1.) Synonymous parallelism; two or more lines say the same thing in different ways.
2.) Antithetic parallelism; two lines express contrary ideas.
3.) Completive parallelism; one line fills out the thought of the preceding line.
4.) Climactic parallelism; one line picks up the thought of the preceding line and adds to it.

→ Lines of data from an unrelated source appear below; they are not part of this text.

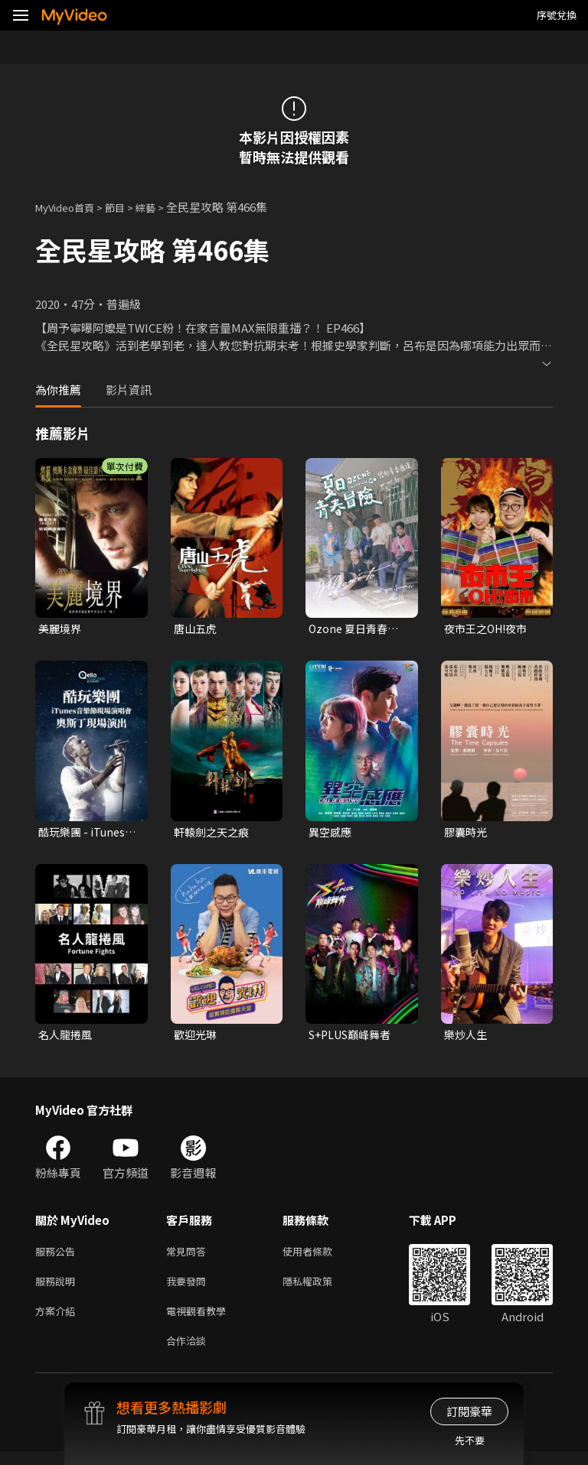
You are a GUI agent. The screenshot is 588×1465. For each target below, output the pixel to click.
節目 (127, 207)
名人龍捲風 (67, 1038)
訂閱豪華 (469, 1411)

Numerous other forms of parallelism enrich Hebrew poetry. The possible variations of parallelism are almost endless.

FIGURES OF SPEECH
Hebrew abounds in expressive figures of speech based on the Hebrew people’s character and way of life. Certain odd but well-known expressions found in English literature come from the Hebrew style, like “apple of his eye” (Deuteronomy 32:10) and “skin of my teeth” (Job 19:20). Some of the more striking Hebrew modes of expression are hard to transfer into English, such as “to uncover the ear,” meaning “to reveal.” Others are more familiar, like “to stiffen the neck” for “to be stubborn” and “to bend the ear” for “to listen closely.”

LEGACY
English and other modern languages have been enriched by Hebrew. English even contains a number of Hebrew words. Some of these have had wide influence (“amen,” “hallelujah,” “jubilee”). Many Hebrew proper nouns are used in modern languages for persons and places, such as David, Jonathan/John, Miriam/Mary and Bethlehem. Many common Hebrew expressions have been accepted into English figures of speech, as in “mouth of the cave” and “face of the earth.” Some figures, such as “east of Eden,” have been used as titles for books and films. The greatest legacy of the Hebrew language however, is the Old Testament. There, in Hebrew terms, we read of how YAHVEH dealt with people in a prior time and how He planned to send His Son for our salvation.

Love in Yeshua
Be blessed and stay blessed!
Have a joyful day and remember to thank Yahweh יהוה for it!